两边还有展板,列出村中出过的各种名人肖像,人数不少,除了直系的伯祖叔祖,其他我也记不了那么多。
只知道新挂上去的是一位名医,族谱上是“奉”
字辈,和我爷爷同辈,“奉”字下一辈是“麾”字辈,我哥则是“嘉”字辈,我是女孩,我爸说按惯例不排字辈。
为了庆祝会龙祭,祠堂挂起了大红灯笼,前边的广场也挂满了彩旗,连平时不开的正门今天也打开了。
但我们没资格从正门进,只能跨过高高的门槛从边门而入,绕过照壁,走过前厅,来到享堂前边。
享堂供奉的自然就是云家的祖宗牌位,也不知是多少代前的先人了。
在放好了应节食品与水果的大供桌前,村中长老们早早就在里边等候,早来的姐妹8个一排地排好队伍,每人身前放有一个软垫,我们这些晚来的,也连忙按这个队形继续排下去,有工作人员过来,同样在我们身前放了一个软垫。
因为人还没有到齐,长老们没有说话,都在闭目养神。
我们毕竟年轻,平时也认识,虽然不敢出声,但你望我我望你,难免挤眉弄眼地做些小动作,有调皮的还在模仿年迈长老的身体动作,惹得我拼命捂着嘴偷笑。
“哼!时辰到!不等了,仪式开始,众人向云家列祖列宗下跪,献体!”
长老们估计不满意我们的所为,忽然间大吼起来,吓得我们连忙“扑通”在软垫上跪下。
因为神女袍很短,跪下时双腿还要张开成一定的角度,下体自然就对着祖宗牌位裸露,这个就是献体,等于后辈女把自己的阴部献给祖宗,这是仪式的重要一环,长老会看有谁的大腿没有张开。
死掉的祖宗自然没有办法从坟墓里边爬起来搞我们,这些长老却是一个赛一个的色,头发都白了,满脸皱纹老人斑,柱着拐杖颤巍巍的,都要在自己孙女的搀扶下,也不顾自己身体顶不顶得住,张大嘴巴翻起白眼“啊啊”大叫死命挺动老树皮一样的屁股,把干瘪得树枝一样的玩意硬塞进我们嫩穴里边,直到射出一些稀疏的老精,还美其名曰晚辈女向祖辈“尽孝”。
有几个甚至口水都止不住,假牙都要掉下来,那场面要多恶心有多恶心。
幸亏“会龙祭”的传统不包括向这些老淫虫“尽孝”,但到了年底,另外一个节日“登高祭”来临的时候就躲不过了。

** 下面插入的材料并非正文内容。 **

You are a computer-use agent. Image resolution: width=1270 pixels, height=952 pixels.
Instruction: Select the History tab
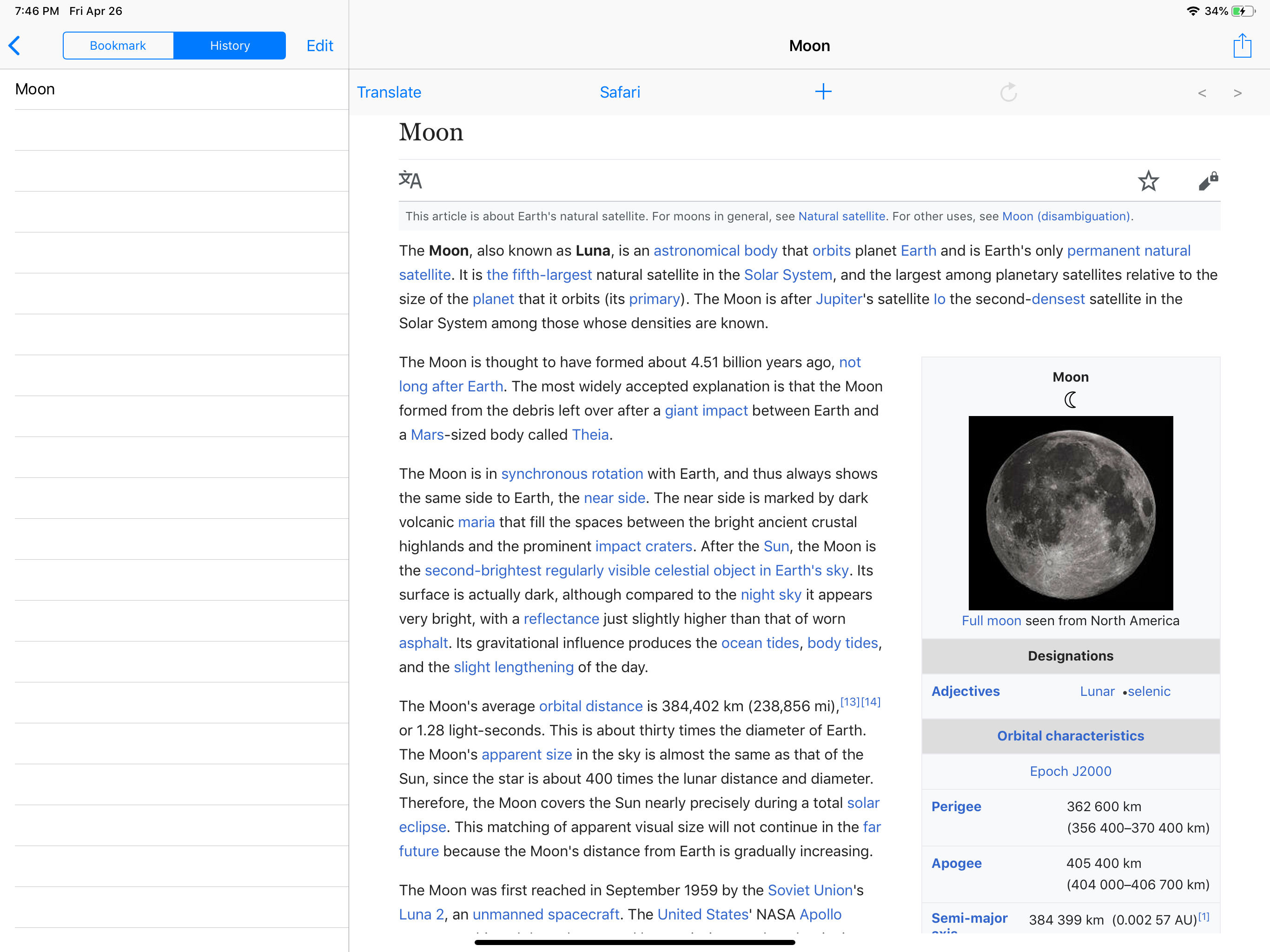(230, 46)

等长老视奸完一轮所有神女的粉鲍肥唇,他们看上去很满意,重新回到供桌前,上香后,开始祝诵那冗长的祭词,什么“祭龙灵之于江畔,献阴媾之于肇祖”,又什么“谨以神女之身,再育礼仪之邦”等等,咬文嚼字,不知所云。
我和兰若姐妹在后边听到差不多睡着,还要努力维持着身体姿势以免当场倒下去,真是辛苦。
好在终于听到长老叫一声“叩!”我连忙和其他姐妹一起,对着牌位连叩了三下头,之后终于盼到长老说一声“起!”
啊!
终于可以站了起来!
我偷偷揉着发酸的大腿,再扭扭发麻的脚踝,随即看见众姐妹把手都放在腰带上,好吧……我也把手放到同样的位置。
“恭请神女示体!”
长老终于说出这句话,我和身边的二嫂,还有兰若对望一眼,相视一笑。
所有姐妹都把神女袍的腰带扯开,把衣襟拉开,然后玉肩玉颈向后一抖,双手轻垂,整件袍子顺着我们光滑的背、臀和腿滑落到地上。
五十多件白袍,一件不剩全掉在地上。
享堂前边,五十多位全裸的美丽肉体就这样静静伫立着。
对于我来说,当然不是第一次在公开场合全裸,学校陪护队全裸召集都参与了几次。
但女人的体质,一但在众目睽睽之下脱光衣服,身体就会开始涌起微妙的感觉。
凉风一吹,我低头看看自己赤裸的身体,一层粉红渐渐开始爬上来,再看看正随着我的呼吸变得急促而轻轻颤动着的双乳,肉眼可见有小个疙瘩在肌肤上密密涌起。